Reproduce all entries below verbatim. Skip the pictures.

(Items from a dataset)
===============
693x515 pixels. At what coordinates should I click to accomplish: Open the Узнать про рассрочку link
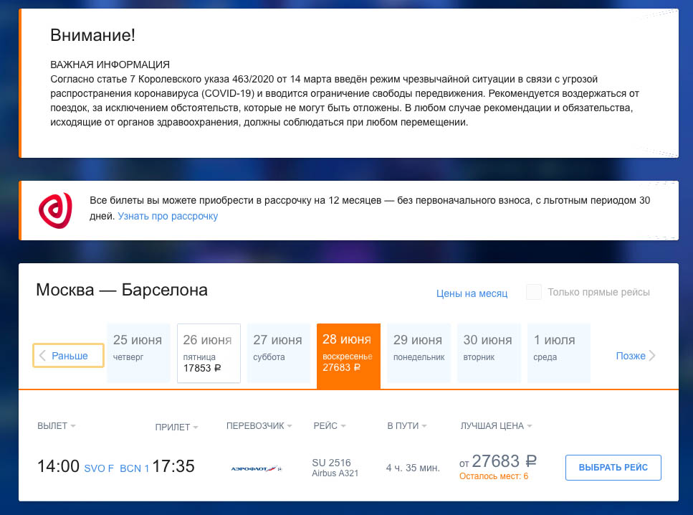pos(168,216)
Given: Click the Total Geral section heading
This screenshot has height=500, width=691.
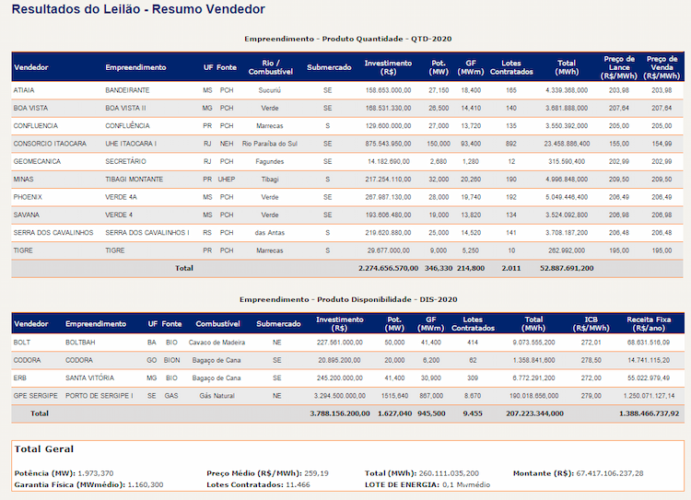Looking at the screenshot, I should (x=44, y=449).
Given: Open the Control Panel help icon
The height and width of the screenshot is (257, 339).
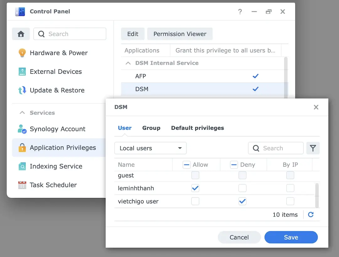Looking at the screenshot, I should point(240,12).
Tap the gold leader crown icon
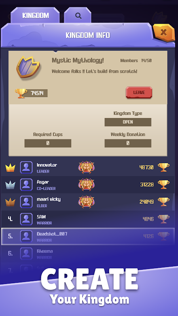Screen dimensions: 178x316 point(10,167)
===============
## [Finished exercise]
693x515 pixels. At what coordinates should I click to accomplish: Open the Узнать про рассрочку link
pos(168,216)
Given: Click the Total Geral section heading
This screenshot has height=500, width=691.
Looking at the screenshot, I should (x=44, y=449).
Given: Open the Control Panel help icon
The height and width of the screenshot is (257, 339).
Looking at the screenshot, I should point(240,12).
Tap the gold leader crown icon
Screen dimensions: 178x316 point(10,167)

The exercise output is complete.